# Solving a Linear System of Equation with Very Large Sparse Coefficient Matrix Using SVD

I have about `400,000,000` linear system of equations `Ax=b` in which all `A`s are of size `4096×3` and `b`s are of size `4096×1`.

I have constructed a large sparse matrix, `SX=B`, where S is the sparse coefficient matrix consisting of many `A`s (they are populated at the diagonal of `S`) . The solution vector `X` and right hand side vector `B` are formed by vertically stacking `x`s and `b`s.

``````S = [
A1  0    ... 0
0   A2 0 ... 0
...
0 ...     0 AN
]

B = [
b1
b2
...
bN
]
``````

I need to solve for solution using SVD/pseudoinverse.

Here are my understandings from my research on how to solve the newly formed `SX=B` using SVD/pseudoinverse:

1. `cuSolver` doesn’t allow the matrices to be solved in a sparse format.

2. `cuSolver` only allows the QR or LU factorization in the sparse format.

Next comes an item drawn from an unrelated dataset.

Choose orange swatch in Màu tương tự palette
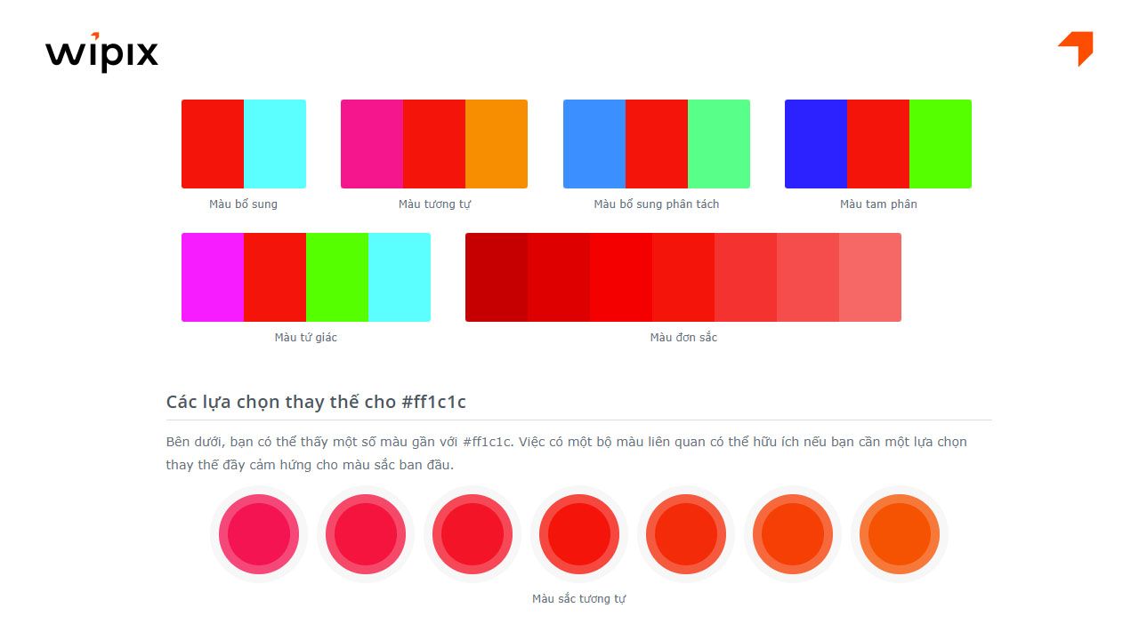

3. `cuSolver` allows to find the approximate `SVD` over a large batch of matrices, which can be then used to solve the system of equations.

I have implemented the batched approximate SVD and tested it on the `10,000` matrices of size `4096 x 3`. And this took `3.6` s on my laptop. This means to solve all `400,000,000` system of equations, it will take `40 hours`. The CPU version of this using Intel MKL to solve `10,000` systems of `Ax=b` in a sequential manner takes `10,000×60us=60ms` (GPU is 6 times slower).

I would appreciate it if I could have the community’s feedback for this problem. How can I beat CPU speed by taking advantage of Cuda?